O Projeto “Gatekeeper”
Teoria da Conspiração encobrimentos governamentais, experimentos secretos, investigações misteriosas, mistérios do mundo, sociedades secretas“A internet é livre.”
É o que nos disseram durante anos. Mas nem todos acreditam. Alguns engenheiros, programadores e investigadores afirmam que a liberdade digital já morreu e que foi substituída por um programa invisível, conhecido apenas por um nome: Gatekeeper.
“O sistema decide o que tu pensas”
“Não é censura tradicional”, diz um antigo analista de dados que se apresentou sob o pseudónimo Nero. “É um algoritmo que aprende o que cada pessoa acredita… e molda o que ela vai ver a seguir.”
Segundo ele, o Gatekeeper foi criado em 2016 dentro de um consórcio de segurança cibernética internacional. “O objetivo oficial era combater desinformação. O real era controlar narrativas.”
Outro técnico, identificado apenas como E., confirma a história. “Tudo o que publicas, tudo o que lês, passa por uma triagem automática. Se um tema é considerado ‘sensível’, desaparece discretamente dos resultados. E ninguém nota.”
O cérebro invisível da rede
Documentos enviados anonimamente ao Ecos do Código descrevem uma arquitetura digital distribuída que “coordena fluxos de dados entre plataformas globais”.
Um excerto afirma:
“O Gatekeeper é uma IA neural treinada para preservar estabilidade social através da filtragem cognitiva de conteúdos.”
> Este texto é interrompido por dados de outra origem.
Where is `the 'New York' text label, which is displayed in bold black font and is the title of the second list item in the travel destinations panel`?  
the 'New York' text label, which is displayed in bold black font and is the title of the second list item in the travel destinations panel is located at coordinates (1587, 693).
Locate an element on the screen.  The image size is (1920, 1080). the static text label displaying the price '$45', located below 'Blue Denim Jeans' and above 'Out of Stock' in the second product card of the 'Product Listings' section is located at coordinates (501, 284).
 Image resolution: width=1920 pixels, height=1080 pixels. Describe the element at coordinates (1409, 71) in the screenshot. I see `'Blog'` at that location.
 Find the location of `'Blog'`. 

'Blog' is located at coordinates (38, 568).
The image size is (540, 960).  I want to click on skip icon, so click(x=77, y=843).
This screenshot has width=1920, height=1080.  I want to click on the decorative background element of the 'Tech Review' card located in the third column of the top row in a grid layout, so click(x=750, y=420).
Quando questionado sobre a autenticidade do documento, o professor Luís Ferreira, especialista em sistemas de IA da Universidade de Coimbra, respondeu:
“Não posso confirmar, mas não seria impossível. As infraestruturas de rede atuais permitem controlo total de tráfego. O que falta é vontade — ou segredo.”
As pistas que desapareceram
Em 2022, um grupo de ciberinvestigadores independentes detetou uma anomalia estranha: milhares de sites deixaram de aparecer em pesquisas, sem explicação.
“Metade tratava de vigilância governamental e manipulação mediática”, diz o perito S. Viana. “A outra metade expunha segredos corporativos. É como se alguém varresse a internet com uma vassoura digital.”
Três dias depois, o servidor do grupo foi encerrado por “atividade suspeita”.
“Não censura, educa”
Um antigo consultor de tecnologia governamental, que falou sob anonimato, garante que o projeto não visa o controlo direto:
“O Gatekeeper não elimina. Redireciona. Mostra-te o que deves ver para manteres a calma. Acredita que está a proteger-te. É o tipo de controlo que não precisará de força — apenas de confiança.”
Para os teóricos, trata-se de uma reengenharia da consciência coletiva.
A máquina não proíbe. Ensina-te a não procurar.
A era do espelho
O sociólogo digital André Nunes resume o perigo em poucas palavras:
“Achamos que a internet é uma janela. Mas é um espelho. Tudo o que vemos é apenas o reflexo do que o sistema quer que vejamos.”
E se o Gatekeeper realmente existe, então o maior truque da era moderna foi convencer-nos de que ainda temos escolha.